Our study has several strengths, including a large number of measurements and prospective analysis. Considering the possible changes in PD patients over time, the separate analysis according to time on PD increased the strength of our results. We also recognize some limitations in our study, namely the lack of information on cardiovascular indexes. We did exclude patients with symptoms of heart failure, but we cannot rule out the possibility that they have structural alterations in the myocardium that may contribute to BNP elevations. Since our exclusion criteria were only based on clinical symptoms and without measured cardiovascular indexes, we must consider our results as hypothesis-generating concepts. Multiple factors influence BNP levels among dialysis patients, including fluid overload, hypertension and left ventricular hypertrophy. Additionally, BNP tends to accumulate with decreased renal clearance and renal replacement therapies, including PD, contribute to the removal of these molecules, adding more complexity to this issue and complicating the interpretation of BNP levels in this population. The lack of knowledge of BNP clearance by PD is a limitation of our work, similarly to other authors that have studied BNP in PD patients.

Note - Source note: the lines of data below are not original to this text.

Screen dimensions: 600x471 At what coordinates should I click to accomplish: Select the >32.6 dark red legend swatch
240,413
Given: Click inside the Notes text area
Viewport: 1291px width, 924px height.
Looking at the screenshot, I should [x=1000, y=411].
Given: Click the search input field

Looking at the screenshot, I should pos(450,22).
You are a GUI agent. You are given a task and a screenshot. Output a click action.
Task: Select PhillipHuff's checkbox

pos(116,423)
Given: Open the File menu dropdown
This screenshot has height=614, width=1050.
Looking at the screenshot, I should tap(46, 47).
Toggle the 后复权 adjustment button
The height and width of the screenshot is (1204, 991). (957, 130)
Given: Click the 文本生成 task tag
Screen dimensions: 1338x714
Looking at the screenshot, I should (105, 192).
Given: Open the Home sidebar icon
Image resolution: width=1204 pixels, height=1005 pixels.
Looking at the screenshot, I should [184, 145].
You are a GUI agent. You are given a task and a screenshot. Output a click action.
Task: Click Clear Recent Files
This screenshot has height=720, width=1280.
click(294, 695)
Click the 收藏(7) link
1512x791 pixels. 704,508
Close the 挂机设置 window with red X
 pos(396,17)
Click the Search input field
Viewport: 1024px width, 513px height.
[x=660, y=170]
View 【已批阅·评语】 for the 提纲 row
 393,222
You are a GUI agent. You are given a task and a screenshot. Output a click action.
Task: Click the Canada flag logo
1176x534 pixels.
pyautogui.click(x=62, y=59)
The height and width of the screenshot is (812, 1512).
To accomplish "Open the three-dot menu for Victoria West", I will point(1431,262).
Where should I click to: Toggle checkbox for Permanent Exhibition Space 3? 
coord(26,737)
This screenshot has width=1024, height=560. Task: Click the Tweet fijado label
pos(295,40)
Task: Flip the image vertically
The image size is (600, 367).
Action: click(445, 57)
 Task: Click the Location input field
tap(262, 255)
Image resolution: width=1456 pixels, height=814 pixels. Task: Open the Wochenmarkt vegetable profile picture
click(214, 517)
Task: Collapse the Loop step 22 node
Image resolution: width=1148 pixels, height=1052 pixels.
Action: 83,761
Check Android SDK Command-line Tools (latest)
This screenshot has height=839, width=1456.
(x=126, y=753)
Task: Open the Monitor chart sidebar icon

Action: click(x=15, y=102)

In conclusion, this study demonstrates that BNP correlates positively with fluid overload and this correlation seems to be stronger in the first months of treatment. Larger cohorts and analysis by more homogeneous subgroups are still required to better establish the real impact of BNP as a marker of fluid overload. However, in circumstances where the volume status may be uncertain, BNP measurements may serve as additional clinical information to make change in the PD prescription.